### List of tasks
(1) According to the legal text on landowner liability, what did the court abandon in Mounsey v. Ellard?
(2) Resume the legal text on landowner liability, picking up right after its final sentence.

In Soule we recognized the Legislature’s enactment of G. L. c. 231, § 85Q, as an effort to soften the “Draconian” common law doctrine concerning child trespassers. Soule, supra at 180. We also recognized that “the action of the Legislature in passing § 85Q was not meant to, and does not, foreclose us from announcing compatible changes in the common law of torts, consistent with the trend of our decisions in Mounsey v. Ellard, 363 Mass. 693 (1973), Pridgen v. Boston Hous. Auth., 364 Mass. 696 (1974), and Poirier v. Plymouth, 374 Mass. 206, 221-228 (1978).” Soule, supra at 181-182. I perceive no persuasive reason offered by the court’s opinion today to decline to extend the Soule principles to a foreseeable adult trespasser. To do so would not invoke the uncertainties the court describes, but would be a natural — and limited — extension not only of recent judicial case law but also of legislative policy.

In Mounsey v. Ellard, 363 Mass. 693 (1973), this court abandoned the common law categories of invitee and licensee as determinants of premises liability. We held in Moun-sey that Massachusetts landowners could not claim immunity from negligence liability based simply on the entrant’s licensee status. Id. at 703, 706. Ruling that a single duty of due care applied to all lawful entrants, the court concluded that attempts to fashion judicial refinements of status had produced only confusing and often inconsistent results. However, the Mounsey court limited applicability of the new negligence standard to lawful visitors. Justice Kaplan, concurring, took issue with the position of the court as to the *256trespasser doctrine. His concurrence capsules the fundamental rationale for abandoning all status classifications: retaining the category of trespasser “tends to perpetuate . . . the kind of tradition-bound and mistaken analysis that . . . the court was aiming to correct. For it is sometimes just as hard to distinguish trespassers from licensees or invitees ... . The very effort at dry classification . . . puts the emphasis at the wrong places.” Id. at 717-718. In my view, the court’s approach today continues this process of putting the “emphasis at the wrong places,” albeit in a somewhat different sense. The judicially created doctrine insulating landowners from liability utilized a concept of “status” to bar recovery for all trespassers, in a way that departs from the “fundamental concept that a man is liable for injuries caused by his carelessness,” Rowland v. Christian, 69 Cal. 2d 108,113 (1968). It has been said that such a doctrine is rooted in the feudal dominance of the landowning class. 2 F. Harper & F. James, Torts § 27.1, at 1432 (1956). See also Mounsey, supra at 695, 706. The common law doctrine has been viewed not only as resting on ouimoded premises, but also as one that is essentially unworkable. The Supreme Court of Colorado, for instance, concluded that the status system creates confusion and prevents the jury from applying changing community standards to a landowner’s duties. Mile High Fence Co. v. Raddvich, 175 Colo. 537, 542 (1971). Accord, Basso v. Miller, 40 N.Y.2d 233, 240-241 (1976).

[Element and text location data]
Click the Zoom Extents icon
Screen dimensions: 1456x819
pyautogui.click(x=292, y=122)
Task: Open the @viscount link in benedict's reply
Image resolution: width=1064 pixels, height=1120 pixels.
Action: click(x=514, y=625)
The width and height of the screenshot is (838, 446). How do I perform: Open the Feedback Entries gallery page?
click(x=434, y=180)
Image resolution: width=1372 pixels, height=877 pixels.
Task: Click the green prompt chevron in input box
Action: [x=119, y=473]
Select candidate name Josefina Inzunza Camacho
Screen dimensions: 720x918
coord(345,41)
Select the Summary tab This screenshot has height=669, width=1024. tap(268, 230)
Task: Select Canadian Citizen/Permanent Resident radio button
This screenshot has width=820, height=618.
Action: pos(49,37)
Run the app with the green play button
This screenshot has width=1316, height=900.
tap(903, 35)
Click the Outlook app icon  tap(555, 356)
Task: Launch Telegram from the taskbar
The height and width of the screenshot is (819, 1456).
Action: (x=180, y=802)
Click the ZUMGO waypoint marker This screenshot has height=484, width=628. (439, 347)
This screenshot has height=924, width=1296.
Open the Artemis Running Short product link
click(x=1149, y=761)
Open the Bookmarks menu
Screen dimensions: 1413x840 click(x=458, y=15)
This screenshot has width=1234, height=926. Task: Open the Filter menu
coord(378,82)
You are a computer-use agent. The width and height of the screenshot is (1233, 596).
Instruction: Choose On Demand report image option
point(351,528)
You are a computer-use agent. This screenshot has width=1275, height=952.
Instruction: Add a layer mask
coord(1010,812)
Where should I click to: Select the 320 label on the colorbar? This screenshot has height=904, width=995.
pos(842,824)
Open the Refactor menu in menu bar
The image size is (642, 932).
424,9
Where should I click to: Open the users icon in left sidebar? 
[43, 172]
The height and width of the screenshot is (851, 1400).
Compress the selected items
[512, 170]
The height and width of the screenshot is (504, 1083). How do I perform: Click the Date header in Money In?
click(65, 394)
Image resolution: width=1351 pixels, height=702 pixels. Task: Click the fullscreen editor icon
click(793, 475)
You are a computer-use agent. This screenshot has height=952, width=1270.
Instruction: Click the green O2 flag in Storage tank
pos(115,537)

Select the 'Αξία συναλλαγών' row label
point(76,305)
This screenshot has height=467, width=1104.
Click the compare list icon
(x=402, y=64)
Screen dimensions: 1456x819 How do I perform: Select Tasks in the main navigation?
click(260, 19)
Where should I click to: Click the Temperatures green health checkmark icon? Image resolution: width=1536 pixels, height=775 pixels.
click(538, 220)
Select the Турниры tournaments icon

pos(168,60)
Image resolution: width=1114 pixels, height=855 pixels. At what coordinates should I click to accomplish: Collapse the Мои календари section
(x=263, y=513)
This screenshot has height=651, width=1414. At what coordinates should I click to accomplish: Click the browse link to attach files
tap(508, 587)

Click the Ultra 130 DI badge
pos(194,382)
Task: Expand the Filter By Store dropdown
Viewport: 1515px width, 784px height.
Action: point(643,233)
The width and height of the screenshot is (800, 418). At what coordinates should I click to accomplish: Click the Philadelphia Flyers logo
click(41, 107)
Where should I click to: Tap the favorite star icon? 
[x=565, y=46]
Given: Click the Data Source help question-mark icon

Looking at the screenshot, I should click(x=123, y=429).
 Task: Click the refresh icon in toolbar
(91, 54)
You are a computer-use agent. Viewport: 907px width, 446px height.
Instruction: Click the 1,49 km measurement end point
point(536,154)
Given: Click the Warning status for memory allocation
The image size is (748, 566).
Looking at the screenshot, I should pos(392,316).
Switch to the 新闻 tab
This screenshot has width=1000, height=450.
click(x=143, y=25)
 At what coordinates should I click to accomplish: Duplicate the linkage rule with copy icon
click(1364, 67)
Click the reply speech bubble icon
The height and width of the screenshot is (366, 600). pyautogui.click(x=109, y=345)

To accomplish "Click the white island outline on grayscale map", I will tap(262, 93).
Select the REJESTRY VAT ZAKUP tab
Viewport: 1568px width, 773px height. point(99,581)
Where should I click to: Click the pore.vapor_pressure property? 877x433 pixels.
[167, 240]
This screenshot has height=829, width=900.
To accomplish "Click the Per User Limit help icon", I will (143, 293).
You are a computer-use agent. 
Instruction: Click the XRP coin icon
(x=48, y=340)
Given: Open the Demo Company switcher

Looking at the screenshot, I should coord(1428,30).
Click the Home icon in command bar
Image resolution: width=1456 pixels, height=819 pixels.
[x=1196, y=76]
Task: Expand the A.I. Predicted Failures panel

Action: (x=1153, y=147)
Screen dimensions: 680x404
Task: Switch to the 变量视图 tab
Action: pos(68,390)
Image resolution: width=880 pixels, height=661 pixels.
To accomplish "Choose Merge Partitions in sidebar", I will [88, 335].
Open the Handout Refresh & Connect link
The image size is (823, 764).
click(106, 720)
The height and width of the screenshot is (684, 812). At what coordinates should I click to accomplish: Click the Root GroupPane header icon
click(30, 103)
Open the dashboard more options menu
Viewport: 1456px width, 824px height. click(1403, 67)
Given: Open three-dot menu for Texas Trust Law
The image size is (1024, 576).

### Final answers
(1) The common law categories of invitee and licensee as determinants of premises liability.

(2)
The most offensive aspect of the status rules is the injustice inherent in the harshness of summary disposition against a plaintiff as a matter of law. See, e.g., Mounsey, supra at 707 (allocating risks of injury too complex to be decided exclusively by entrants’ status); Webb v. City of Sitka, 561 P.2d 731, 732-733 (Alas. 1977) (reversing summary judgment for defendant which had been based on claimant’s status as licensee); Rowland v. Christian, supra at 119 (perpetuating wholesale immunities under common law system can lead only to injustice); Smith v. Arbaugh’s Restaurant, Inc., 469 F.2d 97, 103-104 (D.C. Cir. 1972), *257cert. denied, 412 U.S. 939 (1973) (harshness results because status rules remove from jury the determination of landowner liability); Scurti v. City of New York, 40 N.Y.2d 433, 440 (1976) (giving conclusive effect to status is “purest legal fiction” and unrealistic); Mariorenzi v. Joseph DiPonte, Inc., 114 R.I. 294, 300 (1975) (under common law five year old decedent would be nonsuited as trespasser); Antoniewicz v. Reszczynski, 70 Wis. 2d 836, 839-840 (1975) (upholding trial judge who declared preclusive status rule archaic and irrational).

The entry of this plaintiff on the defendants’ land and the plaintiffs use, without consent, of the defendants’ quarry was, according to the facts alleged and set out in the court’s opinion, entirely foreseeable. Even if a court retained the “status” doctrine in part, such a plaintiff would stand in a position entirely different from that of an outlaw or unforeseen trespasser. Even under the moderate position taken by the Restatement (Second) of Torts, this is a case for a jury. While the Restatement retains the “status” concept (§ 333), § 335 provides, where a possessor of property “knows, or from facts within his knowledge should know, that trespassers constantly intrude upon a limited area of the land, [he] is subject to liability for bodily harm caused to them by an artificial condition on the land, if (a) the condition (i) is one which the possessor has created or maintains and (ii) is, to his knowledge, likely to cause death or seriously [sic] bodily harm to such trespassers and (iii) is of such a nature that he has reason to believe that such trespassers will not discover it, and (b) the possessor has failed to exercise reasonable care to warn such trespassers of the condition and the risk involved.” See also Restatement (Second) of Torts §§ 334, 336-338 (1965).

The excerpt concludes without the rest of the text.